L’article propose une étude de réception créatrice : des Lettres de Chine, la correspondance de Victor Segalen avec sa femme Yvonne en 1909-1910, lors de son premier voyage en Chine, aux Lettres de Chine de Segalen, recueil poétique de Pang Pei. Après une présentation du poète chinois et une approche intertextuelle, sont mis en regard d’une part un portrait de Segalen sous les traits d’un érudit, d’un héros et d’un voyageur, d’autre part un autoportrait de Pang Pei en poète néo-romantique. Mais le recueil vaut surtout par son caractère « anamorphique », c’est-à-dire par le va-et-vient, parfois la fusion, souvent l’indécision entre les deux figures de poètes.

  • Abstract

A poetic Encounter: Victor Segalen and Pang Pei

The paper is a study of creative reception: from the Letters from China, Victor Segalen’s correspondence with his wife Yvonne in 1909-1910, during his first journey in China, to the Letters from China by Segalen, a poetic collection by Pang Pei. After a presentation of the Chinese poet and an intertextual approach, two analyses are successively offered, echoing to one another: first a portrait of Segalen as a scholar, a hero and a traveller, then a self-portrait of Pang Pei as a neo-Romantic poet. But the collection is most of all fascinating for its “anamorphic” character, that is to say by the back and forth movement between the two figures of poets, sometimes their fusion, and often the impossibility to tell the difference between the two.

  • Pour citer l’article

Postel, Philippe, « Une rencontre poétique : Victor Segalen et Pang Pei », dans Guermès, Sophie et Postel, Philippe, Cahiers Victor Segalen, n° 4 : Traces alternées de Victor Segalen : une exploration de sa correspondance (1993-1919), 2021, page [En ligne], https://www.victorsegalen.org (jour, mois, année de la consultation par l’usager).

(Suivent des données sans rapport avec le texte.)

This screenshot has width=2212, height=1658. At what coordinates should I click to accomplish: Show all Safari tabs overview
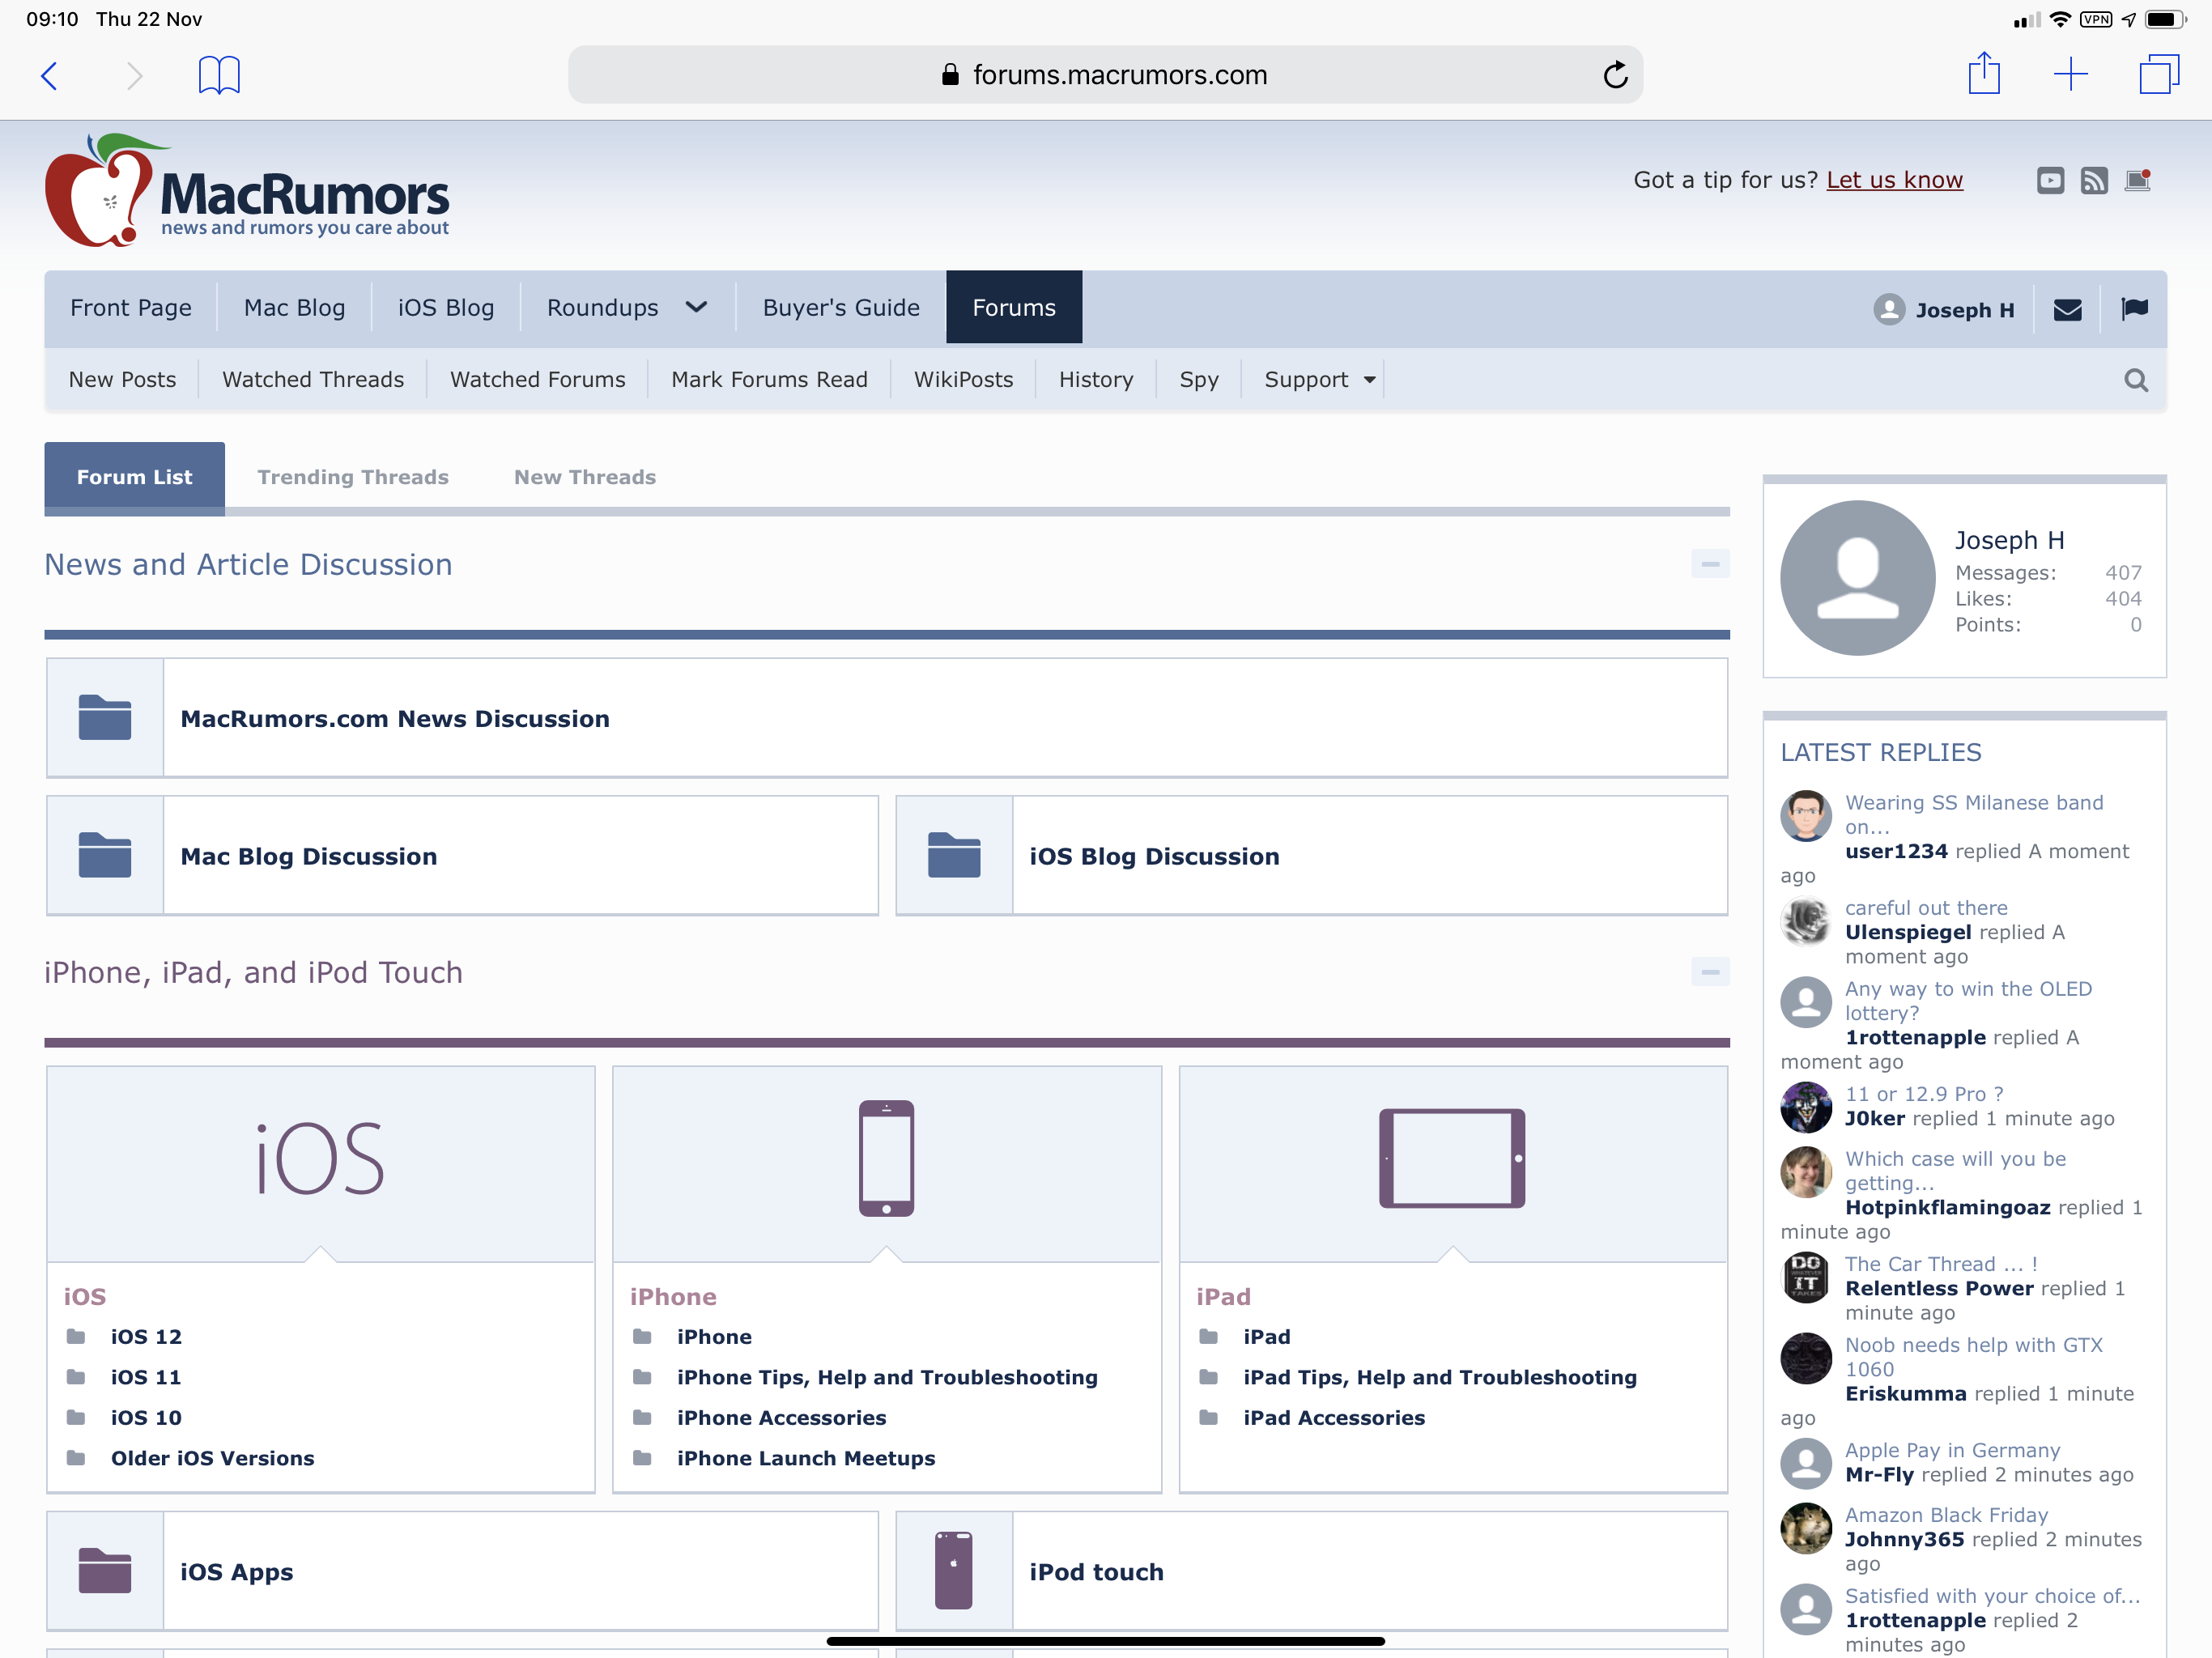pos(2158,75)
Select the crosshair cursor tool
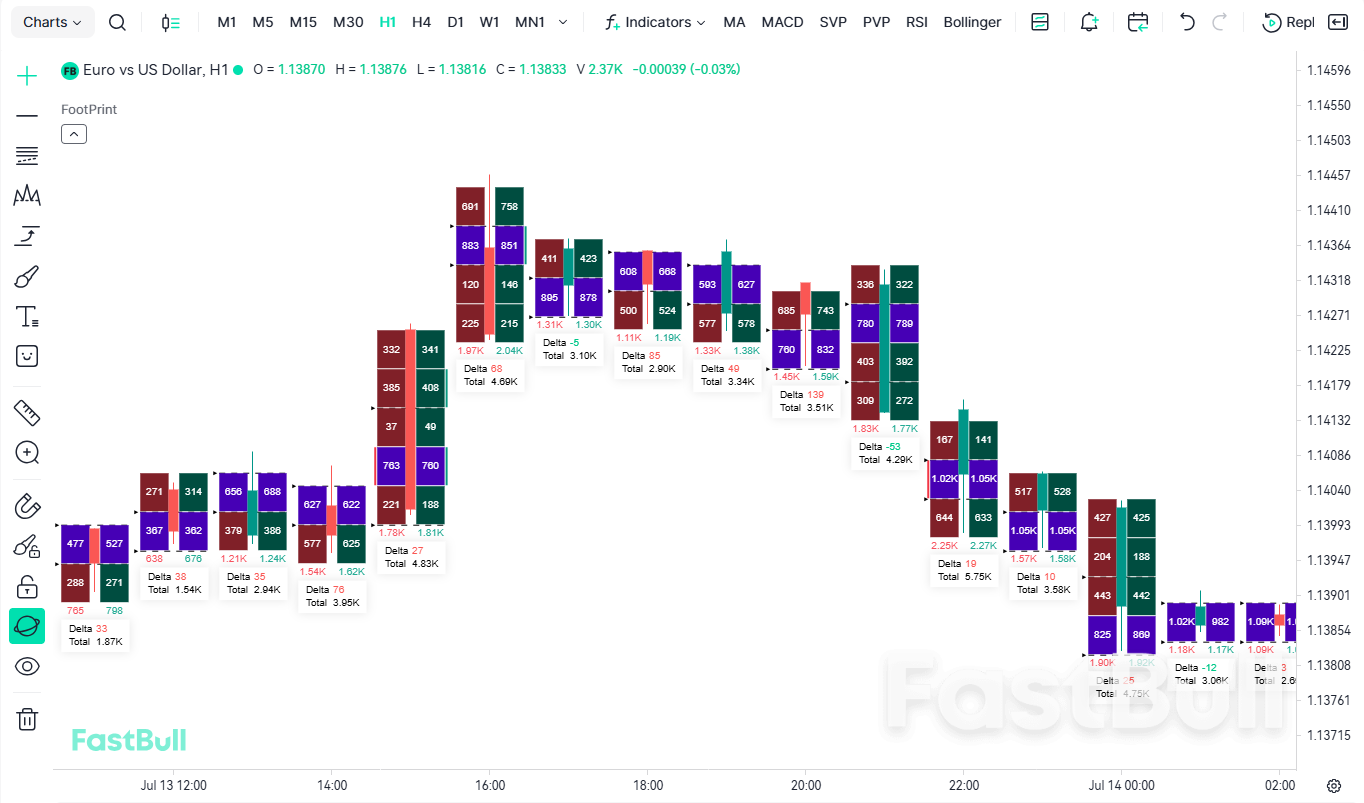The image size is (1364, 803). pyautogui.click(x=27, y=75)
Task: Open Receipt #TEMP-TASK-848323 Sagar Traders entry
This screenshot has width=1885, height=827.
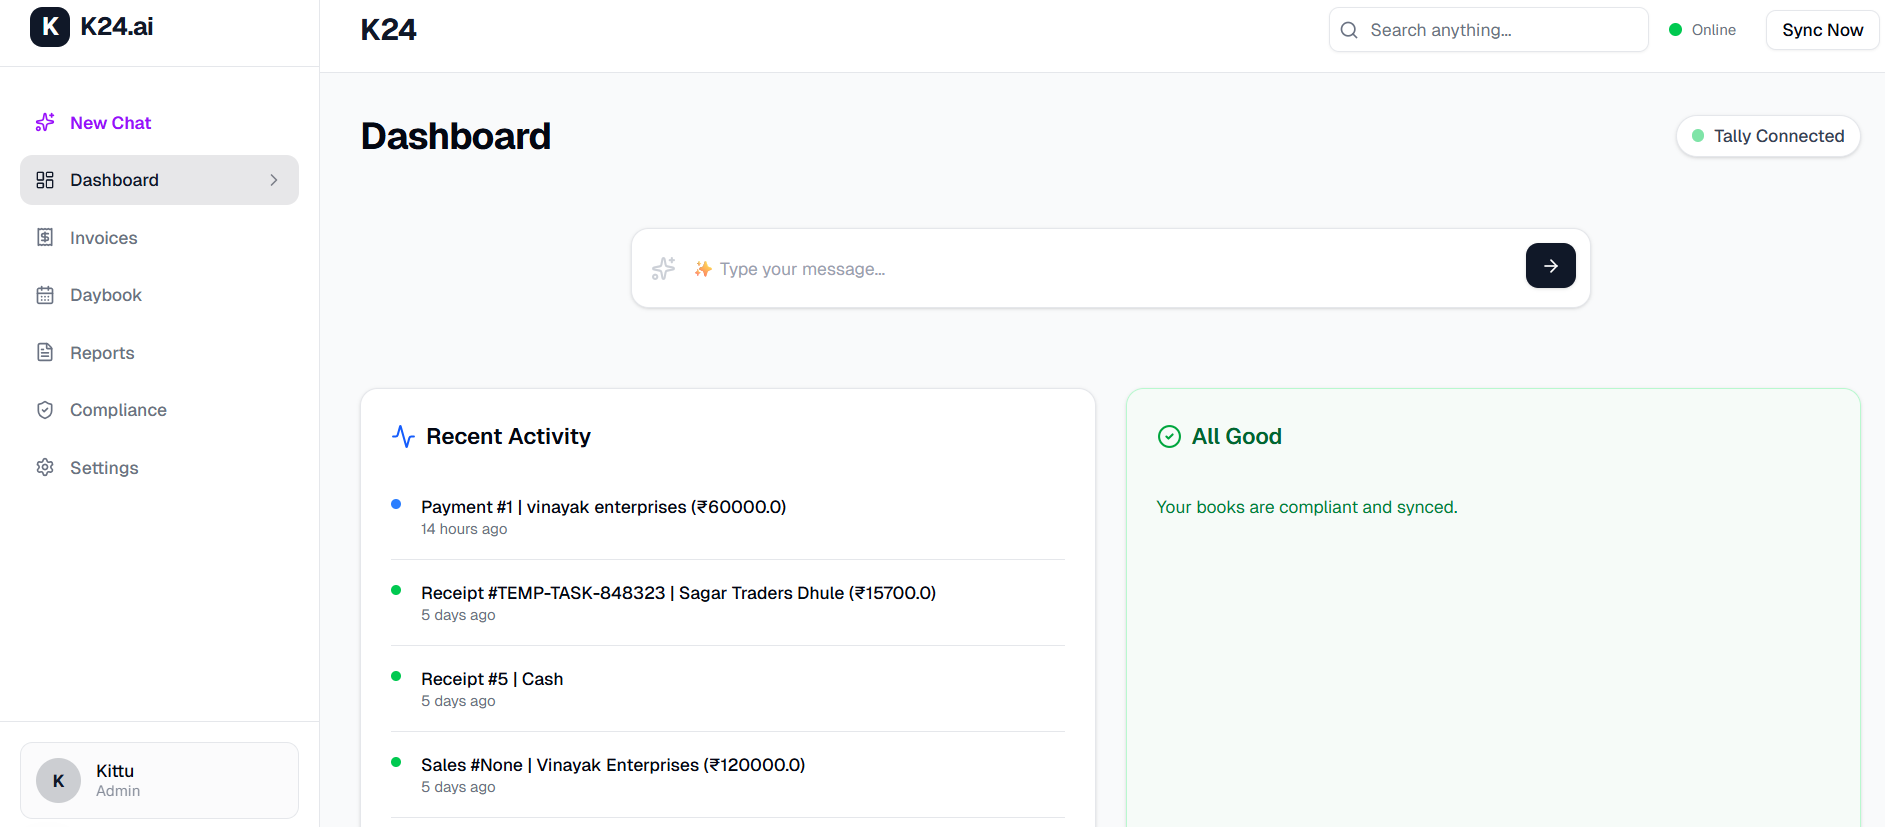Action: click(x=678, y=593)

Une rencontre poétique : Victor Segalen et Pang Pei

Philippe Postel

十年生死两茫茫

不思量

自难忘

千里孤坟

无处话凄凉

纵使相逢应不识

尘满面

鬓如霜

   ——苏轼:《江城子》乙卯正月二十日夜记梦

Dix ans que vivant et mort s’ignorent

Je ne cherche pas à me souvenir,

Oublier est simplement impossible

À mille li, le tombeau solitaire,

Nul endroit où épancher mon chagrin

Si l’on se rencontrait, tu ne me reconnaitrais pas

La poussière plein mon visage

Les tempes comme le givre.

Su Shi, Sur l’air de « L’homme de la ville du fleuve »,

« La nuit du 20e jour du 1er mois de l’année Yimao,

je transcris un rêve[1] »

C’est Bei Huang, professeur à l’Université Fudan et une amie de longue date, qui, lors d’un colloque qu’elle avait organisé à Shanghaï en 2016, m’a permis de connaître le poète Pang Pei (庞培), et le recueil qu’il avait écrit et publié quelques années auparavant sous le titre chinois Xie Gelan Zhōngguó shūjiăn (谢阁兰中国书简, littéralement « Lettres de Chine de Segalen »), dont on a publié en 2017 une traduction partielle dans le numéro 3 des Cahiers Segalen, intitulé Lectures de Chine. Ainsi, l’émotion déclenchée par la lecture des lettres adressées par Segalen à sa femme en 1909, publiée une première fois en 1967, de nouveau en 1993, puis traduite en chinois par Zou Yan (邹琰) en 2006[2], a déclenché à son tour chez Pang Pei une écriture poétique en relais, comme il le confie lui-même dans les « notes » (Hòujì 后记) rédigées en 2013 à l’occasion de la publication d’une traduction partielle du recueil dans les Cahiers Segalen. Il évoque en effet « une risée étrange qui passe sur mon cœur » (我心头有一阵奇异的海上的风掠过), et avoue :

这样的信件,这样隐秘的言辞、文字和心声,瞬间从一本叫做《谢阁兰中国书信》的书上潮水般、闪电般向我袭来。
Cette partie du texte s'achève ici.